In February last year, Masato Fujisaki, 38, a part-time university lecturer who writes a column for a magazine, was stunned to receive a notice from Twitter saying that due to an allegation of copyright infringement, his account had been frozen.
He could not open his Twitter account, and had no idea what he had done.
But reading between the lines of the notice and Twitter’s regulations, he determined that the image of a brand-new travel bag he had posted a few days earlier had been a DMCA violation.
The DMCA is the Digital Millennium Copyright Act, which took effect in the United States in 2000.
The act exempts social media companies from legal liability as long as they remove postings claimed to be copyright infringements.
Twitter has been freezing the accounts against which the claims were made, without being required to verify the authenticity of the allegations.
There have been many cases in which this situation was exploited, with someone filing a false claim of copyright infringement to purposely get another person’s account frozen. Fujisaki was the victim of such an act.
His account was unfrozen four days later. Presumably the fake allegation had been withdrawn, but Twitter offered no explanation beyond the initial notice.
“The person making the fake report is the bad guy, but I find it unacceptable that a place for discussion and commentary can be taken away without explanation,” Fujisaki said indignantly. “It is also strange that we are being affected by U.S. law.”
Responsibility for disclosure
In many developed countries including Japan, the removal and monitoring of harmful information is left up to the discretion of platforms such as Twitter and Facebook.
This is because some harmful information is not necessarily illegal, and legal restrictions could infringe on freedom of speech.
Twitter freezes 1.5 million accounts a year worldwide, and Facebook deleted 95.5 million posts last year for slander and hate speech alone. That said, neither company has ever disclosed how they monitor information and other regulatory factors.
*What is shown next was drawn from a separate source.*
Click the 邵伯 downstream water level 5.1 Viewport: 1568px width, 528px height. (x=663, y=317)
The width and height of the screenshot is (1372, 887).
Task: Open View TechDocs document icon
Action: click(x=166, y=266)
This stance is facing criticism in Japan as well. In February of this year, the Internal Affairs and Communications Ministry’s council examining platform services held an online meeting with employees of platform operators.
Pressed by council members to disclose the number of staff members tasked with monitoring postings in Japan, “We cannot say because of safety issues with our staff” was a common response.
Twitter and Google refused to even disclose the number of users in Japan. That drew a strong rebuke from Ryoji Mori, a lawyer on the council, who said, “As long as they do business in Japan, they have a responsibility to disclose information.”
Facebook’s ‘Supreme Court’
In the face of snowballing criticism, Facebook has finally begun to move toward greater transparency.
The company established an Oversight Board to review appeals from users, and in May last year announced 20 experts from Europe, the United States and Asia who would serve on it.
It has been dubbed a “Supreme Court” because it has the power to overturn Facebook’s decisions.
In January, the board announced the results of its first review, in which it invalidated four of five cases of deletion.
It ruled that criticism of France’s measures against the novel coronavirus and images of women’s breasts to raise awareness of breast cancer were not violations of the rules.
Kuniko Ogawa, director of the division in charge of consumer policy at the ministry, keeps a close eye on the moves of platform operators.
“If they continue to be reluctant to disclose information, the movement to force accountability through laws will grow around the world,” Ogawa said. “We are at a crossroads right now.”